[Stored records]
▬▬▬▬▬▬

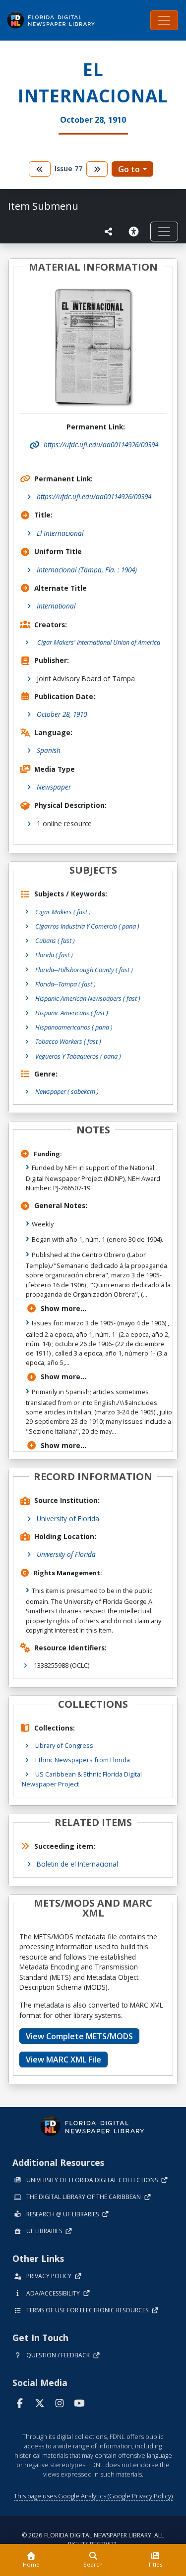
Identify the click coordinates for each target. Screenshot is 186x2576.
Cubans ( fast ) (55, 940)
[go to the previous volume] (40, 169)
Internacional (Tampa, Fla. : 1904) (87, 569)
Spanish (49, 750)
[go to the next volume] (97, 169)
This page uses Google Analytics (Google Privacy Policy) (93, 2495)
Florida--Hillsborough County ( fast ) (84, 969)
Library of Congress (64, 1745)
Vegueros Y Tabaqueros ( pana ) (78, 1056)
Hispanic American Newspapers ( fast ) (87, 998)
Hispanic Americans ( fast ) (71, 1012)
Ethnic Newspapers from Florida (82, 1759)
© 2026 (93, 2539)
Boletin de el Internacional (77, 1864)
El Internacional (60, 533)
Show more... (63, 1308)
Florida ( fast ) (54, 954)
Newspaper (54, 787)
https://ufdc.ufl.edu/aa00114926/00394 (94, 496)
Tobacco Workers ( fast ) (68, 1041)
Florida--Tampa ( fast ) (65, 984)
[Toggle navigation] (164, 20)
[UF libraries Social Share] (108, 231)
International (56, 605)
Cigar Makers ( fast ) (63, 911)
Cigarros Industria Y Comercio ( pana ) (87, 926)
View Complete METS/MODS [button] (79, 2036)
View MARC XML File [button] (63, 2059)
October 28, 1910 (62, 714)
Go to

▬▬▬▬▬▬

• **Task details**:
The records are given above. Copy each line in them that holds "View".

• **Answer to this task**:
View Complete METS/MODS [button] (79, 2036)
View MARC XML File [button] (63, 2059)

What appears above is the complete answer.